The percentage of patients that were cured (Table 2) is lower than the number suggested by the Pan American Health Organization, which advocates that at least 95% of patients treated for VL are cured46. A study that was performed in the City of Bauru showed that 90.3% of the treated VL patients were cured9. The low number of patients that were cured may reflect the performance of the VL control program and the records in the information system. It is not known if the patients were cured or if there was a problem with the information system, since the evolution of the cases showed an increase of missing data; from 7% in the period 2001-2006 to 13.2% in the period 2007-2014 (data not shown). This is a very serious problem as the information on the percentage of patients that were cured is critically important and related to the capacity of the health services to perform early diagnosis and to have disposal resources such as materials, laboratory, medicines and trained professionals to give the correct treatment to cases. This low percentage of patients that were cured indicates that it is necessary to evaluate the data record for completeness and quality47, as well as to have correct follow-up of the cases, in order to avoid abandoning of the treatment.
Failure to complete the evolution of the case, especially the cure information, is a concerning issue, because the absence of a cure contributes to unfavorable outcomes, such as abandonment and death. In addition to the increase in deaths in the second period, this may be an underestimate due to missing data. Although some patients survive even when they are not cured, they may have subclinical disease and with a return to illness in case of decreased immunity48, and may worsen if there is coinfection, especially with HIV49,50 or malaria, which has already been described in Brazil51 and Africa52.
VL should be suspected when a patient presents with fever and splenomegaly that might be associated with hepatomegaly18. These symptoms, which characterize the initial phase of the disease, were the most frequent in this study, together with weakness and weight loss.

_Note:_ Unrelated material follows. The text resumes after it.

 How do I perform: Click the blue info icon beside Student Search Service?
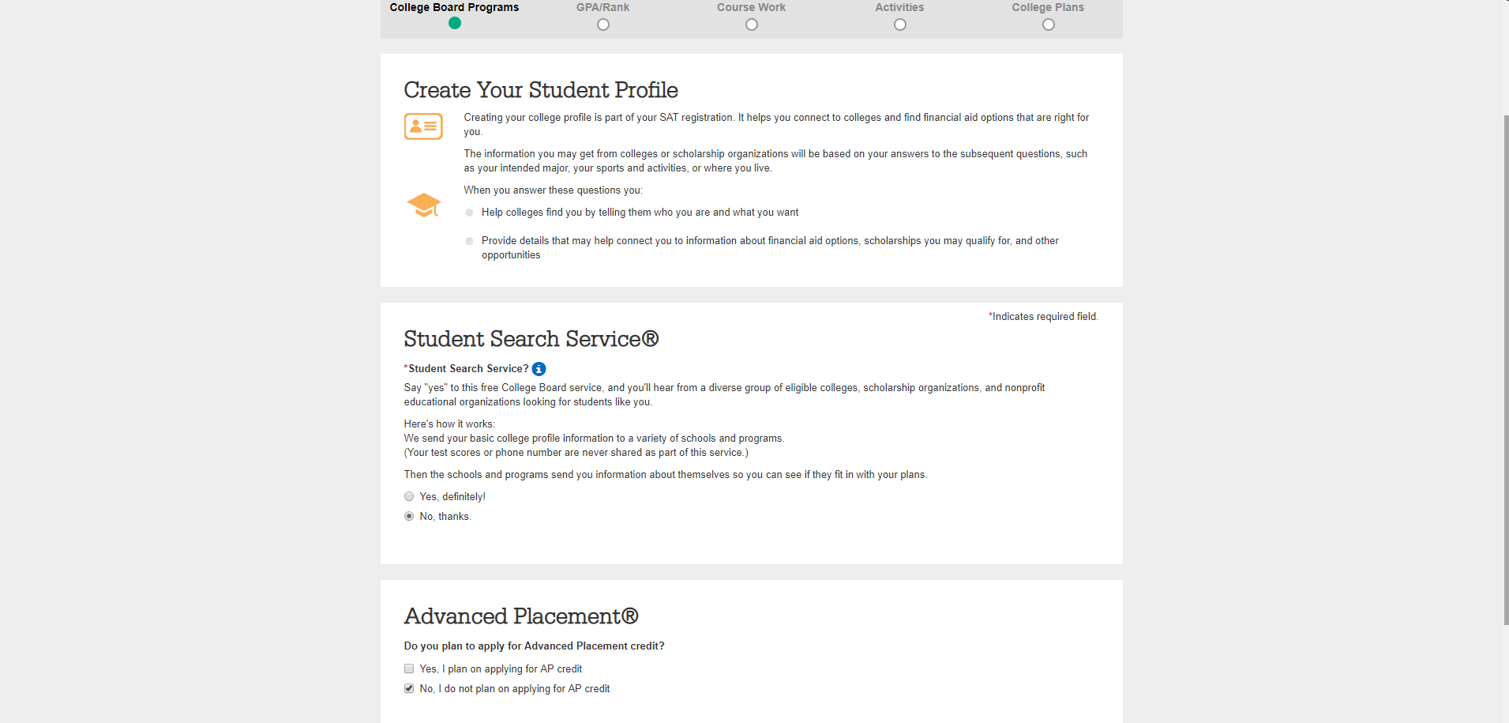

However, the latter are also observed in other infectious diseases18, which may cause confusion and delay the diagnosis of VL, thereby compromising the condition of the patient with malnutrition, bleeding and other bacterial infections that can lead to death. Therefore, there is a need for trained health professionals38 and sensitizing health teams to recognize this important neglected disease in addition to the installation of adequate infrastructure for prompt laboratory diagnosis. In addition, health service structuring is needed in order to optimize epidemiologic surveillance, as well as vector control measures and inclusion of new methods of disease control in dogs.